Caríssimos e baratíssimos leitores
preparem-se para revelações sobre a intimidade deste que vos importuna. Um fato
absolutamente extraordinário me obriga a voltar por aqui. Claro que a maioria
dirá entre suspiros e muxoxos: “você acha qeu isso vai despertar meu interesse?”...
Bem senhores (ainda) tenho fé numa parcela mínima da humanidade que pode
desenvolver algum sentimento pio e cristão sobre assuntos que demandam
solidariedade e altruísmo. Quero abrir aqui meu coração para este
acontecimento, certamente tardio, (mesmo para meus parcos vinte e três anos de
sobrevivência) mas só agora passei por esse rito e isso merece algum barulho.
Foi numa noite linda, perfeita, luminosa. Fez
bem para minha cabeça atravessada por tantas inquietações (finalização de
livro, produção de um disco, o destino dos zines, os possíveis eventos) tudo isso
girava nas antessalas da mente. Eu precisava de alguma coisa pra descarregar
tanta energia e o ato foi perfeito. Prazer puro, mesmo com alguns instantes de
tensão, certo medo de dar errado, acontecer de me frustrar no fim. Mas num
lugar daqueles com toda aquela mágica abraçando os olhos, aquela atmosfera,
percebi logo que era impossível ser ruim. Assim se deu uma espécie de pequena
morte. Foi bom, nem podia ser muito diferente.
Confesso que adiei muito aquele instante, as
chances até que se apresentavam, mas essa síndrome romântica que sempre me
acomete em momentos críticos não me permitia que acontecesse em qualquer lugar.
Minha primeira vez no cinema tinha que ser no São Luís. Assim foi. Semana
passada eu, finalmente e finalmente, entrei numa sessão e assisti a um filme
todinho. Não me frustrei. Claro que os exageros de sangue derramado em Relatos
Selvagens (Damián Szifron) merecem seu mérito. Estão presentes ali o
humor que amarga qualquer sorriso, as situações ao mesmo tempo absurdas e deliciosas, levando de uma angústia quase insuportável à sensação de alívio, mesmo que
por desfechos ainda mais violentos: A “película” mereceu ser minha primeira
viagem. Sobre o São Luís o que eu poderia dizer... Prefiro ficar como naquela
noite: completamente mudo pela beleza de tudo que se via nas paredes, no teto,
nos vitrais, até no vermelho pulsante das cortinas que guardavam o telão.
Voltei a ser menino, o mesmo que sempre foi fascinado pelos filmes e que sempre
achou a telinha pequena demais pra imaginação que bulia por dentro e queria
mais som, mais imagem e mais calor.
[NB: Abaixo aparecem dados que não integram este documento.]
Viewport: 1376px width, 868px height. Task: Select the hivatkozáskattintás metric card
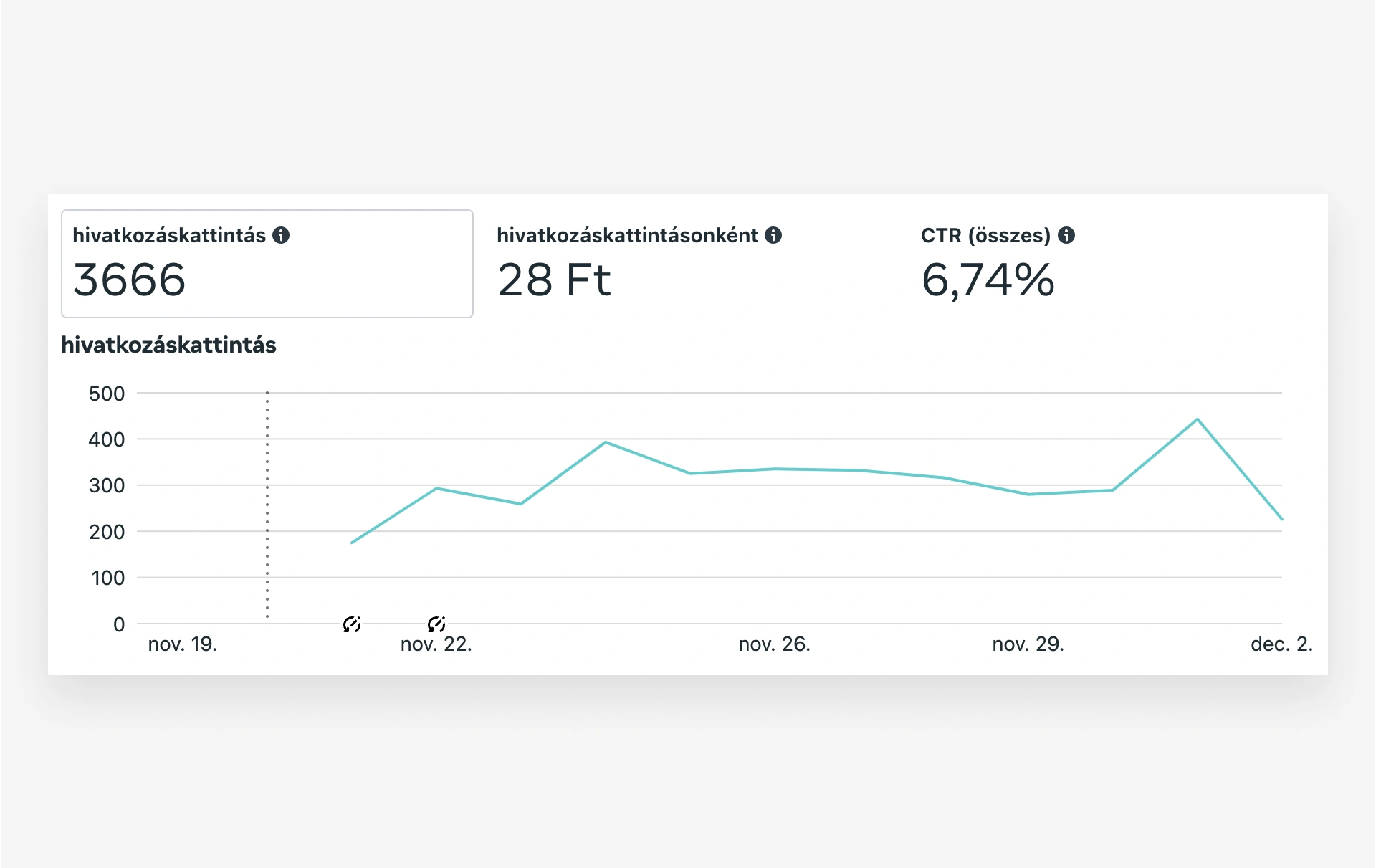(x=267, y=263)
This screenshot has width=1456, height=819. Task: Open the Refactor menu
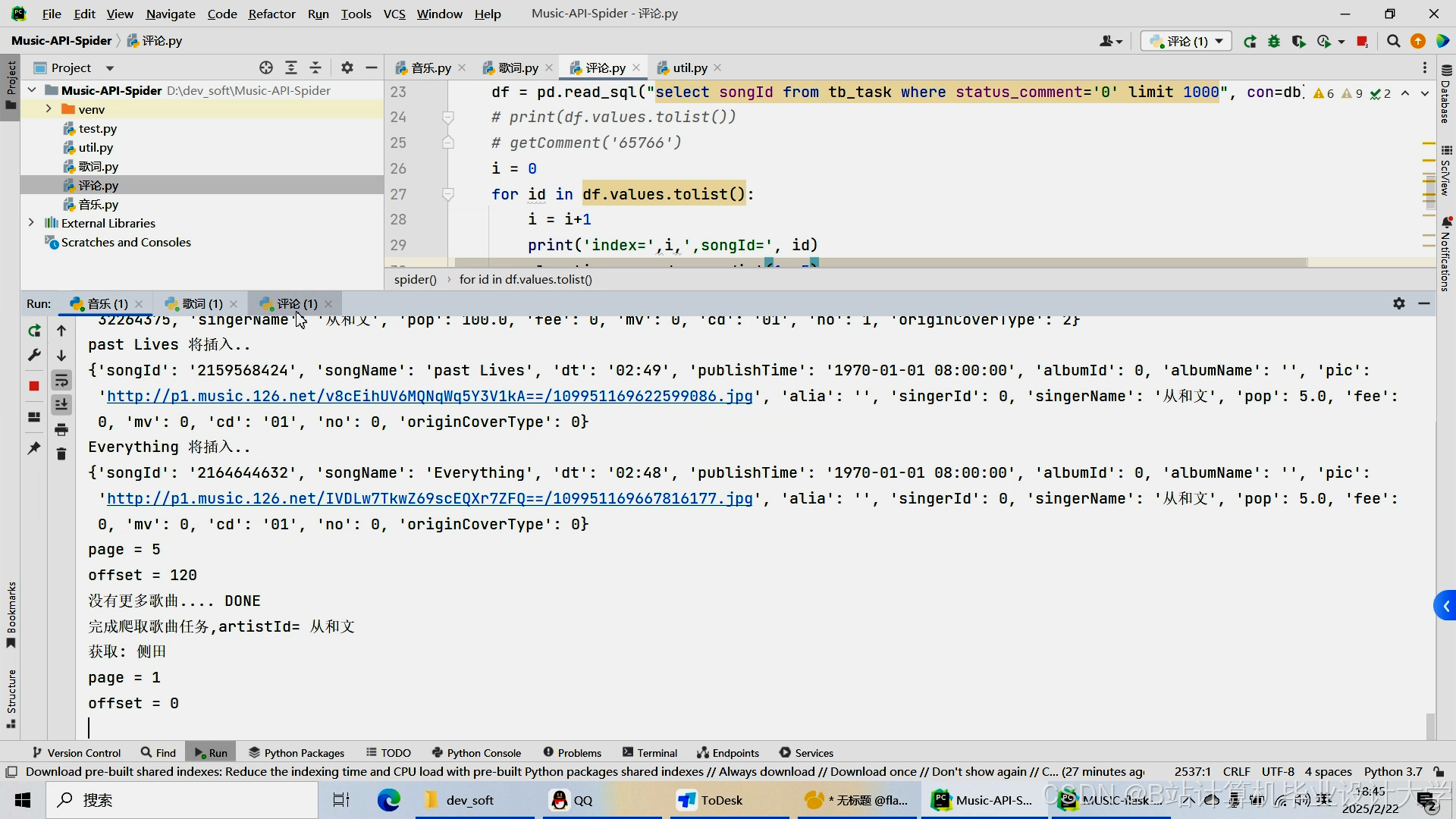point(271,14)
Contemplar
e principalmente dialogar com a obra de arte é um exercício próximo demais de
uma briga ou de uma transa: diálogo que pode ser agressivo, excitante ou os
dois – o último jeito sempre o melhor – a leitura do poema, a audição de uma
peça musical... Penetrações, toques, pancadas... Arte sem tirar o fôlego,
corpos sem perder o fôlego: como não?... Demorei vinte e três anos, seis meses
e vinte dias para finalmente enfrentar mais essa forma de obter orgasmos:
afinal esse prazer estranho que nos invade quando ficamos frente a frente com a
beleza – ou qualquer coisa que não se possa nomear bem – não parece tanto com
aquilo que nos faz suspender o ar, o sangue, e todos os movimentos do corpo?
Espero não ter frustrado muito os curiosos, e se você
chegou até aqui nessas linhas: não duvide, estou mesmo rindo de alguém que deve
ter entrado no texto com uma voracidade enorme... só me resta indicar o filme e
o cinema – principalmente o cinema – aos ilustres heróis que vieram seguindo o
rastro da curiosidade. Visitem aquela sala belíssima às margens do capibaribe:
é um ótimo lugar pra se ter uma primeira vez e tentar rir com os Relatos Selvagens.